Scientists have found another reason for children to eat their green leafy vegetables.
A study of 766 otherwise healthy adolescents showed that those who consumed the least vitamin K1- found in spinach, cabbage, iceberg lettuce and olive oil — were at 3.3 times greater risk for an unhealthy enlargement of the major pumping chamber of their heart.
“Those who consumed less had more risk,” says Dr. Norman Pollock, the study’s corresponding author.
Overall, about 10 percent of the teens had some degree of this left ventricular hypertrophy, Pollock and his colleagues report.
Left ventricular changes are more typically associated with adults whose hearts have been working too hard, too long to get blood out to the body because of sustained, elevated blood pressure.
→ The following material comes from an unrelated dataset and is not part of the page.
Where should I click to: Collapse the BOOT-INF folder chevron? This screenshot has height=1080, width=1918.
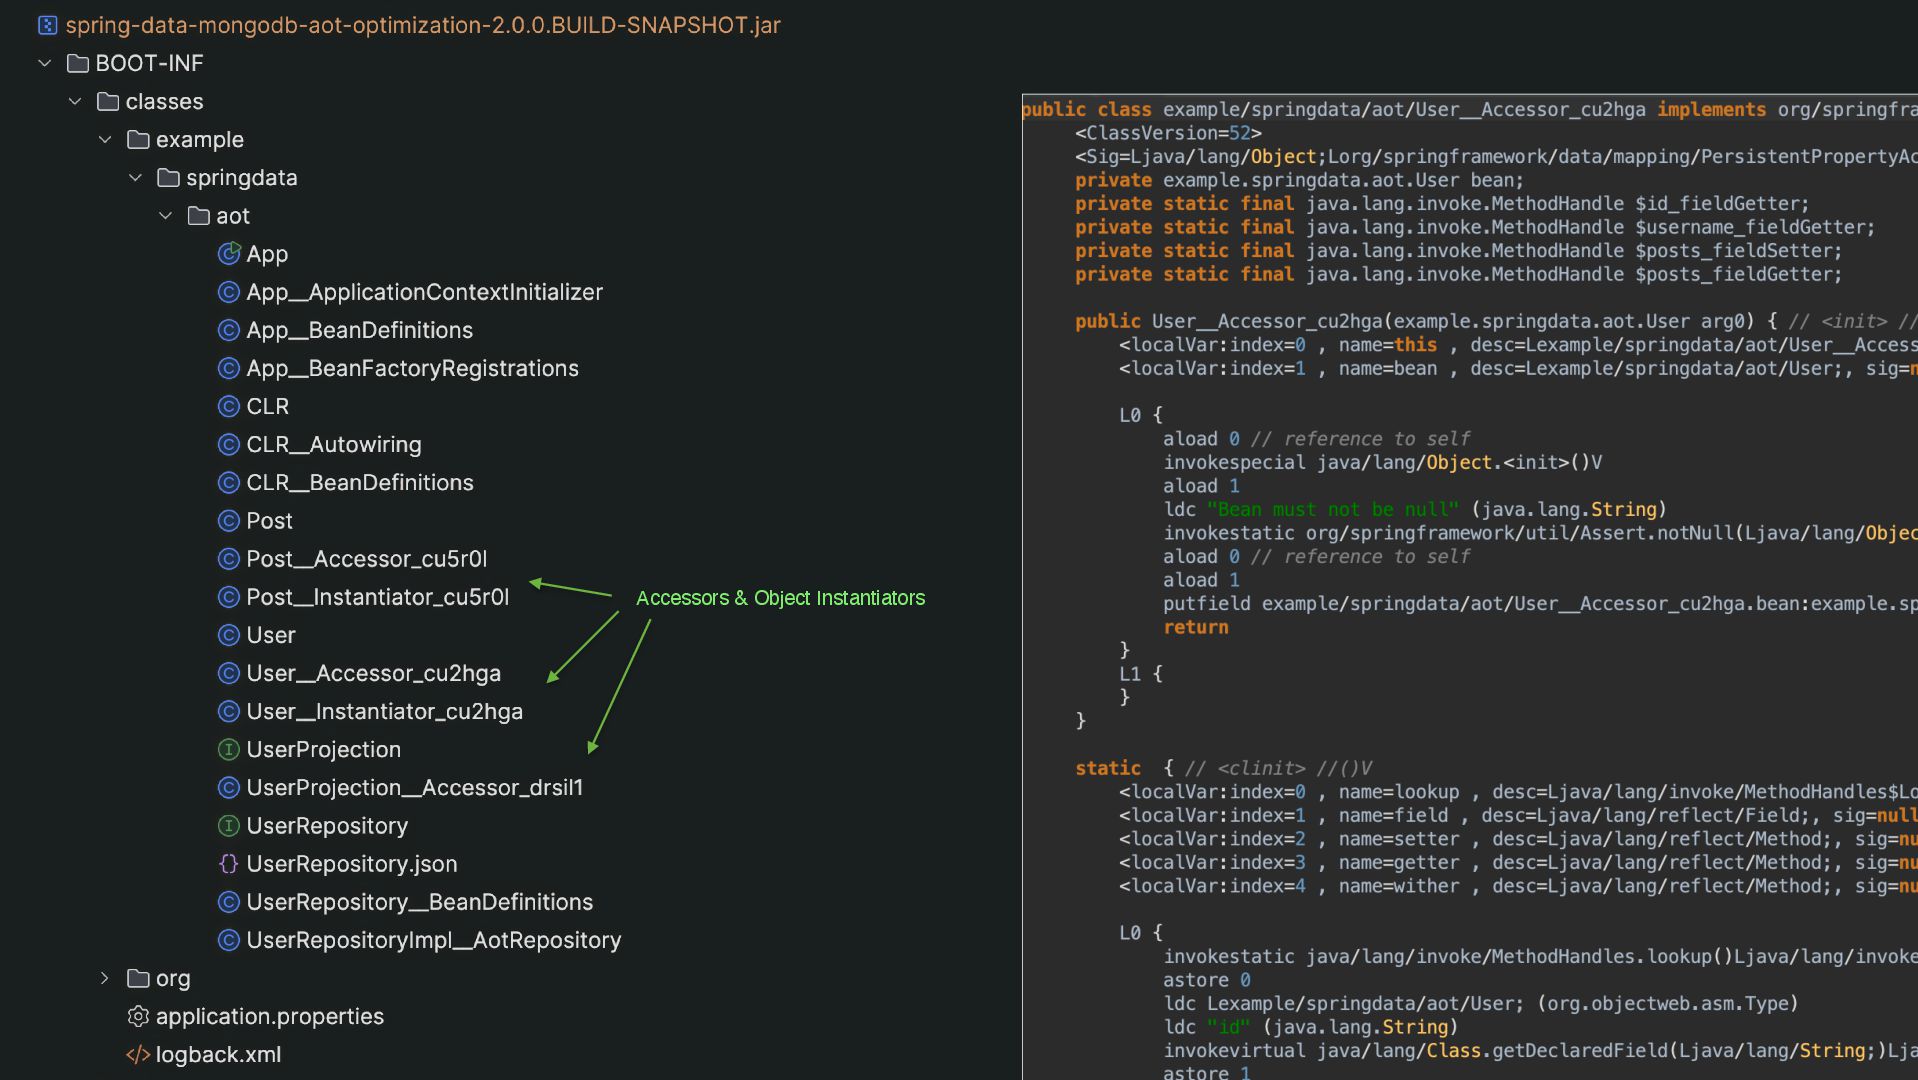45,63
Unlike other muscles, a larger heart can become inefficient and ineffective.
The scientists believe theirs is the first study exploring associations between vitamin K and heart structure and function in young people.
While more work is needed, their findings suggest that early interventions to ensure young people are getting adequate vitamin K1 could improve cardiovascular development and reduce future disease risk, they write.
In the 14-18 year olds who consumed the least vitamin K1, the study found the overall size and wall thickness of the left ventricle were already significantly greater and the amount of blood the heart pumped out significantly lower, Pollock says.
Changes were independent of other factors known to influence heart structure and function, including sex, race, body composition, physical activity and blood pressure, says Mary Ellen Fain, the study’s co-first author.
Only 25 percent of the teens in the study met current adequate intake levels of the Food and Nutrition Board of the Institute of Medicine, Pollock notes.
“They had higher levels relative to the other kids,” Fain said. “But even at that age, it seemed to make a difference in their hearts.” Fain and Pollock noted that it was clear than none of the participants consumed large amounts of the vitamin.
Vitamin K is known to be important to blood clotting and healthy bones. There is increasing evidence of its cardiovascular impact as well.
For example, one direct, negative impact of low vitamin K intake on the heart may be reduced activity of matrix Gla protein, which helps prevent calcium deposits on blood vessel walls.
Like matrix Gla protein, vitamin K is essential to increased production of osteocalcin, a protein hormone important to bone metabolism and insulin sensitivity.
Further study is needed to clarify the importance of vitamin K1 intake to cardiovascular development and to better understand how vitamin K dependent proteins aid cardiovascular development and health, the scientists note.
The short-acting vitamin is active only about six hours after it’s consumed.